Sobre o Princípio da moralidade é INCORRETO afirmar:
- A)O princípio da moralidade no artigo 37 da Constituição Federal e na Lei 9.784/99 traduz a ideia de que a Administração e seus agentes devem pautar-se pelos princípios éticos na condução do processo administrativo, devendo observar, outrossim, a probidade, honestidade, respeito aos valores éticos e jurídicos da sociedade.
Certa, porque relaciona corretamente a moralidade administrativa ao dever de agir com ética, probidade, honestidade e respeito aos valores jurídicos e morais da sociedade.
- B)A moralidade aplicada ao processo impõe ao administrador o dever de conduzir o processo de forma íntegra, imparcial e impessoal.
Certa, porque a moralidade no processo administrativo exige conduta íntegra, imparcial e impessoal do agente público.
- C)Há precedente no Superior Tribunal de Justiça: Administrativo. Mandado de Segurança. Licitação. Inidoneidade decretada pela Administração. Existência do direito líquido e certo a ser protegido.
Errada, porque a referência jurisprudencial é inadequada e não formula corretamente uma afirmação sobre o princípio da moralidade administrativa.
- D)No mandado de segurança em exame, espera-se não ter a decisão violado o princípio constitucional da proporcionalidade ao praticar o ato administrativo questionado.
Certa, porque a atuação administrativa também deve respeitar a proporcionalidade, que dialoga com a moralidade e limita excessos no ato administrativo.
- E)É imposta aos servidores públicos responsáveis pelo processo uma conduta ética baseada pela conformidade dos princípios da boa-fé e da probidade.
Certa, porque a moralidade impõe aos servidores conduta ética compatível com boa-fé e probidade.

-----

Escreva a parte seguinte da questão sobre o princípio da moralidade, continuando-a a partir do ponto em que termina. As linhas constituem um material à parte, independente do texto.

-----

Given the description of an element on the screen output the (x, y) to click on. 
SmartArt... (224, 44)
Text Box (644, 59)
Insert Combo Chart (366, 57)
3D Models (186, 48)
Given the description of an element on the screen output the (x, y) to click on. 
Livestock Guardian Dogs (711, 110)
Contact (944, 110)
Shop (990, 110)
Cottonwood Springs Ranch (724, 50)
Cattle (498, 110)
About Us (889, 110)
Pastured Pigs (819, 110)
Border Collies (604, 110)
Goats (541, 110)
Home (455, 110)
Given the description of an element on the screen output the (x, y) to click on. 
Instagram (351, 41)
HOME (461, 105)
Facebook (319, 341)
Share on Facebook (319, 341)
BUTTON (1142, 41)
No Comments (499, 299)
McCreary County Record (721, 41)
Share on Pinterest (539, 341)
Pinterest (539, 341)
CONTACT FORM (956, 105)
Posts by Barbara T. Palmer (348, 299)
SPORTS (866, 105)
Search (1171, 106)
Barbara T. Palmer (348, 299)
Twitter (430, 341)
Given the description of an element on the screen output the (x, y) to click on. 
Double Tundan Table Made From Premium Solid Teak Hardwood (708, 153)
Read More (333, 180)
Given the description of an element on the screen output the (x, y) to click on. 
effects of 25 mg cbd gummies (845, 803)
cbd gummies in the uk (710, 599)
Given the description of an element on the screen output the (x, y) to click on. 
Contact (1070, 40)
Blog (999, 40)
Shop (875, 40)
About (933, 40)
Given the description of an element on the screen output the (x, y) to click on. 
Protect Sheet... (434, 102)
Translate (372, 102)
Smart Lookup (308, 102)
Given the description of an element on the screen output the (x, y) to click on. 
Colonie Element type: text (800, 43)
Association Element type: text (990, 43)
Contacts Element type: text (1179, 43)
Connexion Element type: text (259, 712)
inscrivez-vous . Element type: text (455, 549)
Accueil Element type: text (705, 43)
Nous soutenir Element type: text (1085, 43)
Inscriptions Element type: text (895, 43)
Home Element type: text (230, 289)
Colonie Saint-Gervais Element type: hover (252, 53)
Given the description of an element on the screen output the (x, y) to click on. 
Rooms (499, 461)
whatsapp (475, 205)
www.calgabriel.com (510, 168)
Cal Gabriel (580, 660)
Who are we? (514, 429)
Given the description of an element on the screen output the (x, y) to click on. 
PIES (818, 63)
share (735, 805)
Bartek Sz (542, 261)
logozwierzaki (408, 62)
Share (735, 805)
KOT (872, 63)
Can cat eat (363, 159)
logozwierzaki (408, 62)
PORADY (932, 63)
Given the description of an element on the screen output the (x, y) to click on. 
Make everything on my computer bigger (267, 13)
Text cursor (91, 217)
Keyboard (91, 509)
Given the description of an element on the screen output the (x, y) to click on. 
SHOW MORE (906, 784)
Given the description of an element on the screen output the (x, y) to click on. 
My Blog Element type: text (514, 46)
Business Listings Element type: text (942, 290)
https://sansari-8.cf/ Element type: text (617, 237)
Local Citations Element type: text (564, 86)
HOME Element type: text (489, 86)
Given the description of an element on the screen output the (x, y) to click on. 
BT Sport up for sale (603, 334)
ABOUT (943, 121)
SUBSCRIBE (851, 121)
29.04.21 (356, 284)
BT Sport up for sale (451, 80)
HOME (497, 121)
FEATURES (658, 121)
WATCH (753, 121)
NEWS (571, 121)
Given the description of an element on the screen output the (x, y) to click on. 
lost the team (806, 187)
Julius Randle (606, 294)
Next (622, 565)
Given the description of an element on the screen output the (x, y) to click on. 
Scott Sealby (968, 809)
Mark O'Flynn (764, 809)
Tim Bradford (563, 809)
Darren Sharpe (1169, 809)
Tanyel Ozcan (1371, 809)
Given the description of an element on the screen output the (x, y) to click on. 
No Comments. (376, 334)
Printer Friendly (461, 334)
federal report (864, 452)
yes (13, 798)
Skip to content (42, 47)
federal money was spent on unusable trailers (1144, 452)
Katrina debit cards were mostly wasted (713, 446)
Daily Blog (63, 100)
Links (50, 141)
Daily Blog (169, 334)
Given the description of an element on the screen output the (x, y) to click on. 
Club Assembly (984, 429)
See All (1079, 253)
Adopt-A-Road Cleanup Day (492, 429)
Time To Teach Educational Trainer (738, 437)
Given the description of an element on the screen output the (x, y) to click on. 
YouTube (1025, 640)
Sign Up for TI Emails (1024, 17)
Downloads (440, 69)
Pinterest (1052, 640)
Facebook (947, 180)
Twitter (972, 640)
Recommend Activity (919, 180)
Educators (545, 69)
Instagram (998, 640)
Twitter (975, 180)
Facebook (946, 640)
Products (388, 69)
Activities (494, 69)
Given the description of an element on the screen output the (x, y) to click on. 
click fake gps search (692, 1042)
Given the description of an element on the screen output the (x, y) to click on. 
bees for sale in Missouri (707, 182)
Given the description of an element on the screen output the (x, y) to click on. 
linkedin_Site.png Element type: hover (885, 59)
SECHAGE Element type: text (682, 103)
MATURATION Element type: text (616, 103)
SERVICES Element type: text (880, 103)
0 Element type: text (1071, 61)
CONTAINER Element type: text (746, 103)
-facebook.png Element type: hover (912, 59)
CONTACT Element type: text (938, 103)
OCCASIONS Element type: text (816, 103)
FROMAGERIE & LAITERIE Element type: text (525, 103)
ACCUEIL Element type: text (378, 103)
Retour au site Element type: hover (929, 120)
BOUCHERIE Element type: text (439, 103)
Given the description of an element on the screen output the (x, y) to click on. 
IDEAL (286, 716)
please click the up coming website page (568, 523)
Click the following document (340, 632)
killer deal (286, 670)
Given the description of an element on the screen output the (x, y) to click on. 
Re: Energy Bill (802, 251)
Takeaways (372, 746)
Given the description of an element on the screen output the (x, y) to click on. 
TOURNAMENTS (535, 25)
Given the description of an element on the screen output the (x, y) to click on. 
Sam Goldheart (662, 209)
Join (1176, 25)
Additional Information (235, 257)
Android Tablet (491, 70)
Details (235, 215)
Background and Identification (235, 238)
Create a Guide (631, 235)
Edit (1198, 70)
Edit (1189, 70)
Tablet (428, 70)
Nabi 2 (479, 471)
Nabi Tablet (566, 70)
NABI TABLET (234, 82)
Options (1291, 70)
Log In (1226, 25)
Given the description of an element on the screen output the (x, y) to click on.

-----

▶ Resultado
Gabarito: C
O princípio da moralidade administrativa, previsto no art. 37, caput, da Constituição, exige mais do que a simples obediência formal à lei. A Administração e seus agentes precisam agir com boa-fé, honestidade, probidade, lealdade e respeito aos valores éticos da coletividade. Por isso, na Lei 9.784/99, a moralidade aparece como parâmetro de atuação do processo administrativo, ao lado de outros princípios como finalidade, razoabilidade, proporcionalidade e segurança jurídica. Na prática, esse princípio funciona como um freio para condutas espertinhas, aquelas que até podem tentar parecer legais no papel, mas cheiram a abuso, favorecimento ou desvio ético. Em processo administrativo, ele exige atuação íntegra, imparcial e impessoal, sem truques nem “jeitinhos” administrativos. O item C é o incorreto porque traz uma referência jurisprudencial de forma desconexa e não sustenta, de modo claro e adequado, a afirmação sobre moralidade administrativa. A questão pede a ideia ligada ao princípio da moralidade, e a alternativa C apenas menciona um precedente do STJ em licitação e mandado de segurança, sem apresentar uma afirmação válida e coerente sobre o conteúdo jurídico cobrado. Em prova de concurso, esse tipo de citação solta costuma ser a armadilha clássica: parece técnica, mas não fecha com o tema. Resumo para guardar: moralidade administrativa é ética aplicada à Administração. Se a atuação fere honestidade, probidade e boa-fé, há problema, mesmo que a forma pareça certinha.